PROBLEM DESCRIPTION -> Output the data word for word. Begin at its first line and end at the line with "Task: Select the".

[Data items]
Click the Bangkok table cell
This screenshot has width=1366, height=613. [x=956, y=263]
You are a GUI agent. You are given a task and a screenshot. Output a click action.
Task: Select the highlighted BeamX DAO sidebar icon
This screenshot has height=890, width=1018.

EXERCISE OUTPUT ->
Click the Bangkok table cell
This screenshot has width=1366, height=613. [x=956, y=263]
You are a GUI agent. You are given a task and a screenshot. Output a click action.
Task: Select the highlighted BeamX DAO sidebar icon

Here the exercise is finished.